I'm afraid it's not that old, it's an early ABM bottle so should date to around the 1900s or 1910s.


----------



## cowsgomoo (Oct 23, 2020)

CanadianBottles said:


> I'm afraid it's not that old, it's an early ABM bottle so should date to around the 1900s or 1910s.


What feature on the bottle did I miss that would clue me into that so I don’t spend an hour staring at it to arrive at the wrong conclusion lol


----------



## CanadianBottles (Oct 24, 2020)

cowsgomoo said:


> What feature on the bottle did I miss that would clue me into that so I don’t spend an hour staring at it to arrive at the wrong conclusion lol


The seam goes right to the top of the lip and there's a suction scar on the base.  It's a wider than usual suction scar so I can see how you missed it.  But the seam going right to the top of the lip is the biggest indicator, you won't see that on a 19th century bottle.


----------



## hemihampton (Oct 24, 2020)

Some people would say 1900-1910 is pretty old. I'd guess it could date into the teens possibly. Still over 100 years old.  LEON.


----------



## cowsgomoo (Oct 24, 2020)

CanadianBottles said:


> The seam goes right to the top of the lip and there's a suction scar on the base.  It's a wider than usual suction scar so I can see how you missed it.  But the seam going right to the top of the lip is the biggest indicator, you won't see that on a 19th century bottle.


Thank you for your help!


----------



## martyfoley (Oct 24, 2020)

It would be nice if it had a pictorial embossing.  Some flasks like that have a pic of a ship or other pic which would add to the value of the bottle.  Without any embossing it just makes it a common bottle without much value I'm afraid.  Keep on looking you never know what you'll find!


----------



## RCO (Oct 25, 2020)

you generally won't find really old bottles on a hike , more likely bottles from the 50's till now would be lying around the woods and such . 
anything really old is likely buried underground or been found long ago


----------



## ROBBYBOBBY64 (Oct 25, 2020)

RCO said:


> you generally won't find really old bottles on a hike , more likely bottles from the 50's till now would be lying around the woods and such .
> anything really old is likely buried underground or been found long ago


I thought that also, but I live in a very densely populated part of NJ. I still find bottles from the teens all day long. I agree lots of 50s but more by roadways. Go deep in the woods into areas No one in their right mind would go.

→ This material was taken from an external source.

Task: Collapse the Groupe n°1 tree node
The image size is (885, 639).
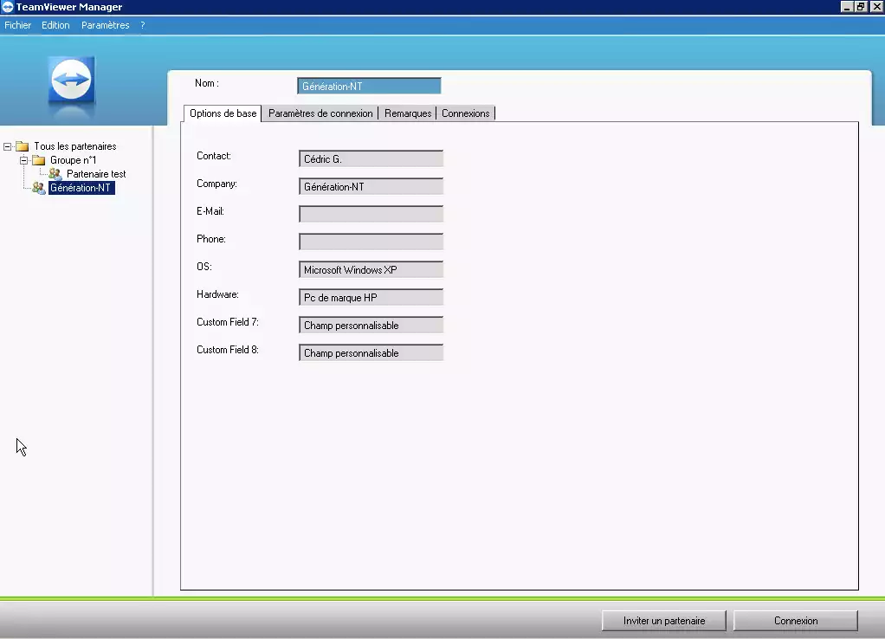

That's where I find old surface finds. 
ROBBYBOBBY64.


----------



## RCO (Oct 25, 2020)

ROBBYBOBBY64 said:


> I thought that also, but I live in a very densely populated part of NJ. I still find bottles from the teens all day long. I agree lots of 50s but more by roadways. Go deep in the woods into areas No one in their right mind would go. That's where I find old surface finds.
> ROBBYBOBBY64.



one reason I'm not finding old bottles on the surface here might be tree growth , my area had been largely deforested in the 1880's due to logging and attempts at farming . most of these lots are now entirely forested again 

so a bottle from 100 years ago might be a lot harder to find in such conditions 

I do check roadway embankments and places people don't go often and do find things here but a lot of modern bottles and cans from the 60's till now


----------



## ROBBYBOBBY64 (Oct 26, 2020)

Older towns hold older bottles i guess. My area is rich in revolutionary war history. You never know what you will find. Happy hunting. 
ROBBYBOBBY64.


----------



## PlaneDiggerCam (Oct 26, 2020)

RCO said:


> one reason I'm not finding old bottles on the surface here might be tree growth , my area had been largely deforested in the 1880's due to logging and attempts at farming . most of these lots are now entirely forested again
> 
> so a bottle from 100 years ago might be a lot harder to find in such conditions
> 
> I do check roadway embankments and places people don't go often and do find things here but a lot of modern bottles and cans from the 60's till now



Same with me. However if you research where old roads were only in the 1800s sometimes old bottles were pitched off these roads. I've found some pre-1910 bottles, especially BIM stuff, by walking these old roads.


----------



## willong (Oct 28, 2020)

PlaneDiggerCam said:


> Same with me. However if you research where old roads were only in the 1800s sometimes old bottles were pitched off these roads. I've found some pre-1910 bottles, especially BIM stuff, by walking these old roads.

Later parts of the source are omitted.